Update on Hardware Security Modules and Rollover Plans for the Root Zone KSK
18 July 2023
In April we announced that the manufacturer of our hardware security modules (HSMs) used to securely store the Root Zone Key Signing Key will cease production of the devices.
As noted in that communication, we continued with our previously announced plans to begin the first phases of a KSK rollover. We generated a new KSK at the KSK Ceremony 49 in April, and plan to replicate the KSK to the second facility in the upcoming KSK Ceremony 50 this week.

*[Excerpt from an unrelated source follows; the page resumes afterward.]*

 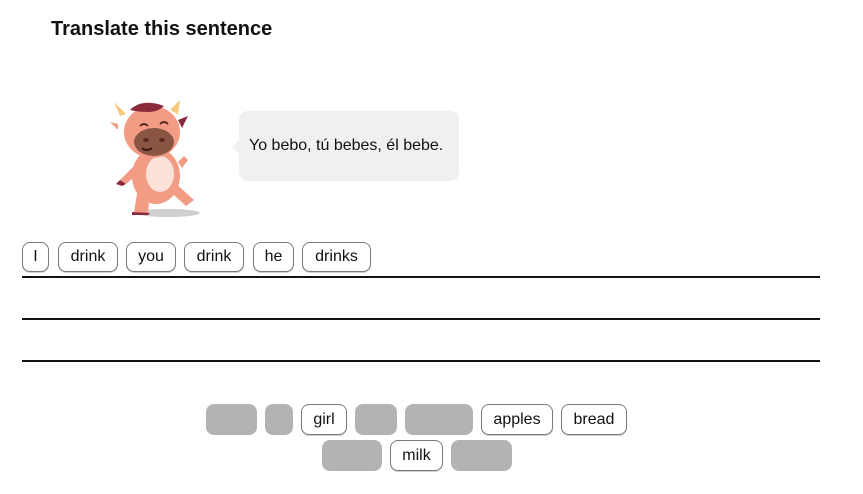 I want to click on word-bank-chip: milk, so click(x=416, y=456).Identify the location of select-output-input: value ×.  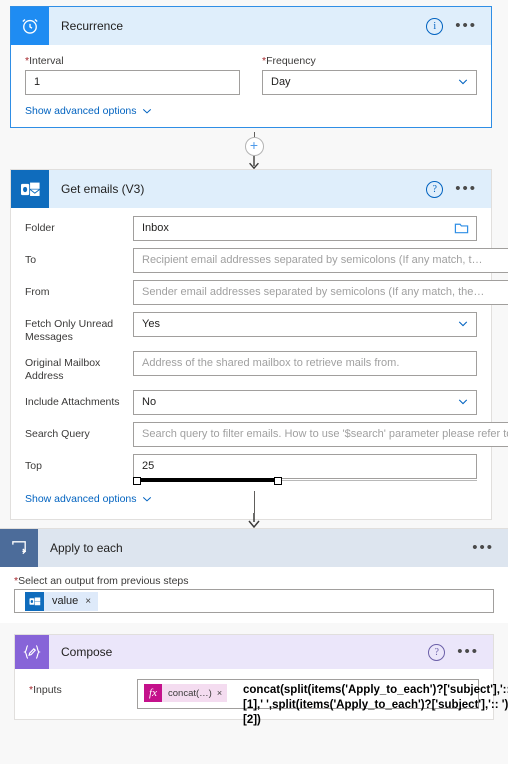
(254, 601).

In the past few months we've procured Keyper HSMs to both meet our replacement schedule and provide additional spare units. We've been engaging HSM manufacturers to identify a new vendor and collaborating with our root zone management partner, Verisign, who is also impacted in relation to management of the root zone ZSK. The operational considerations for the ZSK differ from the KSK, particularly given the need for online day-to-day signing, but the security of the root zone relies on the robustness of all of these parts.

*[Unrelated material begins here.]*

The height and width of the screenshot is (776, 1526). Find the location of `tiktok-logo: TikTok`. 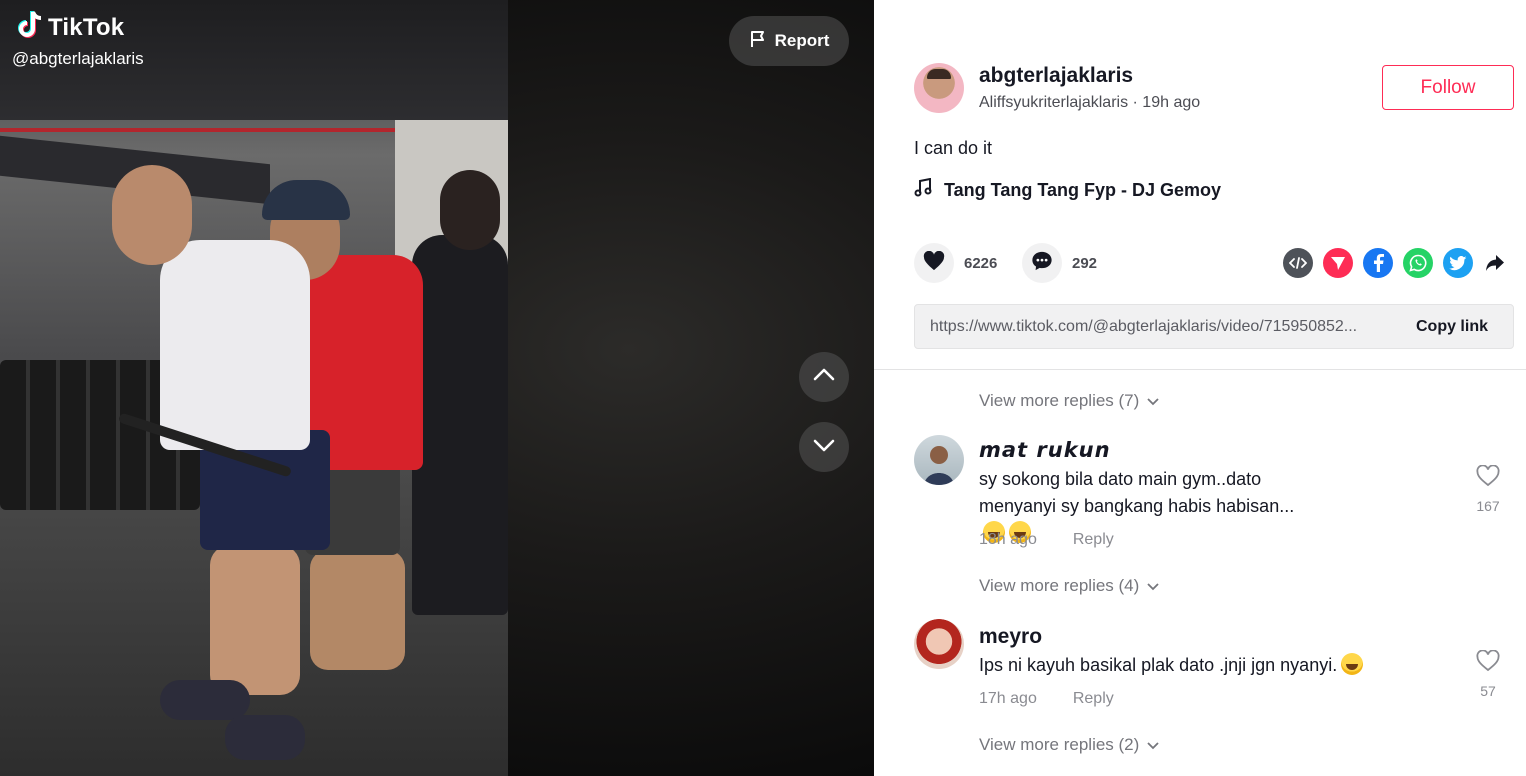

tiktok-logo: TikTok is located at coordinates (70, 28).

In light of the uncertainty surrounding the future configuration of the HSMs, we have decided to not immediately update the root zone trust anchor files with the digest of KSK-2023 immediately following Ceremony 50. There is a strong likelihood we will seek to generate a new KSK on a new HSM platform once operationalized, which will cause us to abandon the recently generated KSK. We will however retain the recently generated KSK for now should those plans not pan out in a suitable time frame.
Potential options are being actively evaluated, and we expect to have developed a preferred remediation approach in the coming months. While we don't have all the answers at this time, we encourage questions and feedback from trusted community representatives and other interested observers. This input will help inform our future planning.